A mob mentality in social media
Animal behavior for the most part is predictable, if not explainable. A flock of geese or sparrows redirects itself instantaneously by some collective awareness, as if the individual physical components were subordinate to a greater unifying volition. Wild buffalo were at one time so bound by their sense of herd-togetherness they could be driven by hunters to mass suicide over a cliff in South Dakota. A “murder” of crows congregates strategically to ensure the successful assassination of a rabbit nest or to drive away an invading hawk.
Scientists have given us the tools to analyze, predict, and thereby manage the environment around us, placing us firmly at the top of the food chain despite our frail, fur-less, fleshy make-up. Our own behavior, on the other hand, is not so measurable or predictable.
Although we define ourselves as social animals, the traits of individuals vary greatly. Some choose to run with a large pack, while others — this writer included — prefer a higher degree of solitude and shun engagement with the masses.

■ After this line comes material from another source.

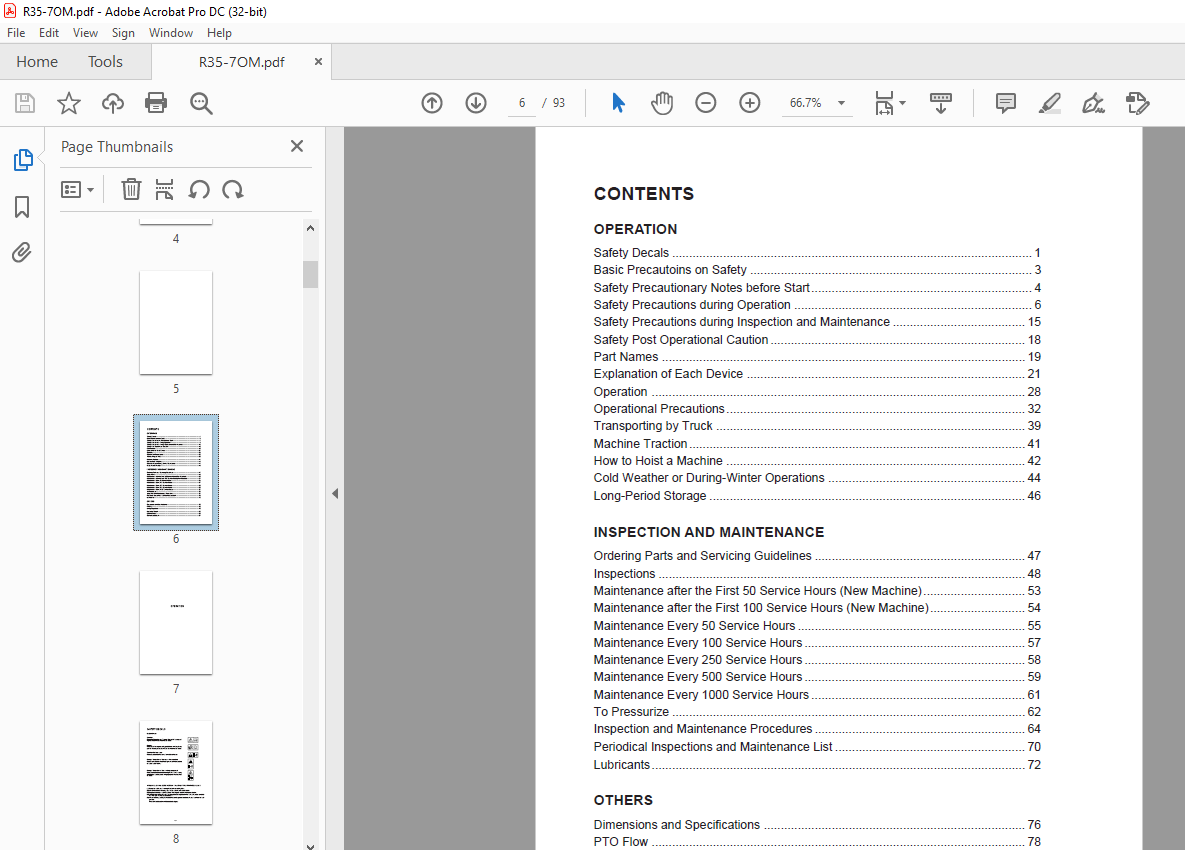Switch to the Tools tab
This screenshot has width=1185, height=850.
(x=105, y=62)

The OBSERVER featured two stories on Sunday reminding us of the effects of group mentality. The first was about the anniversary of the Vietnam war protest at Kent State where four students were shot to death after things got out of hand and some national guardsmen overreacted. The other was Saturday’s “Fred Fest” in which hundreds of Fredonia State teenagers and young adults gathered to exercise their right to flout the law and be obnoxious.
In the first case, the congregation was drawn along the lines of the perception of injustice; despite their youth and naivety, the students at Kent were driven by a higher cause: they wanted to end the war in Vietnam. The other group was motivated by a something much less: an opportunity to display their willingness to trash property, along with their propensity for narcissism (social media posting), and an overall dull obstinance. Their collective behavior resembled that of anything from cattle to ducklings to hyenas.
Social science has devoted some research to the phenomenon of group mentality. A distilled version of the studies reveals what common sense should tell us: people behave differently when alone or in small groups than when they are assembled in large groups. The concern then is whether the collective behavior is constructive or destructive in its effect.
No doubt the enjoyment of a concert or sporting event or even a church congregation is enhanced because of the shared experience. In athletic competition there is joy in victory, and even in defeat there is the consolation of commiseration. Church people feel good as they share peaceful feelings, give to charity, or celebrate an individual whose great love conquered death. Audiences at theaters and halls are enthralled not only by the performances of artists, but also by the opportunity to feel a part of something greater than their individual selves.
The other face of large group mentality is that of an angry mob. Here individuals give themselves over to feelings of hate and revenge, targeting an individual or small group that has deviated from the norm. They justifying violence as a defense against what they perceive as a transgression or indecency that the law has failed to address. Throughout history, countless episodes of mob violence have self-ignited sporadically and have been recorded. However, if not for the emotional impact of novels and film, those small but very dark chapters might have faded into oblivion.
We are reminded in Shelley’s Frankenstein of the mercilessness of the villagers who would condemn the monster that was in truth an innocent victim of man’s over-ambition-his attempt to play God and create life. (That same theme is revisited in a less dramatic fashion in Burton’s “Edward Scissorhands”). “To Kill a Mockingbird” features the angry mob as it wants to hang Tom Robinson. In “Mississippi Burning,” the Ku Klux Klan is exposed as the most hateful and evil group in American history. And there are numerous Western films featuring a posse of ignorant, gun-toting cowboys who take the law into their own hands.
Today there is new form of mob, an insidious growth of nastiness and hate fostered by social media. The internet’s infinite supply of disinformation serves as a fountain of poison water and not only fuels the fire in those already enlisted as the devil’s advocates, but also affects millions of naive and impressionable young people who are lost, searching for meaning and mission in life.
It is not the professional media groups — those highly educated and trained journalists who in many cases risk their lives to uncover corruption and shine the light on irrefutable facts (they work for CBS, ABC, NBC, CBS, PBS and, yes, CNN) — who produce the fake news. It is social media — especially the part that promotes “alternative” facts and plausible lies—that poses the greatest danger to democracy.
The hardest part for me, and any other op-ed or commentary writer, is to know that somewhere out there at this moment some reader whose has gorged on social media duplicity is plotting something terrible. And it is not some four hundred-pound Chinaman spying on America. It is one American who has been so filled with hate and lies that he feels he must act.
Pete Howard is a Dunkirk resident, writer, musician and teacher. FOCAL Point strives to make insightful social commentary through the integration of Facts, Observations, Compassion, Awareness and Logic.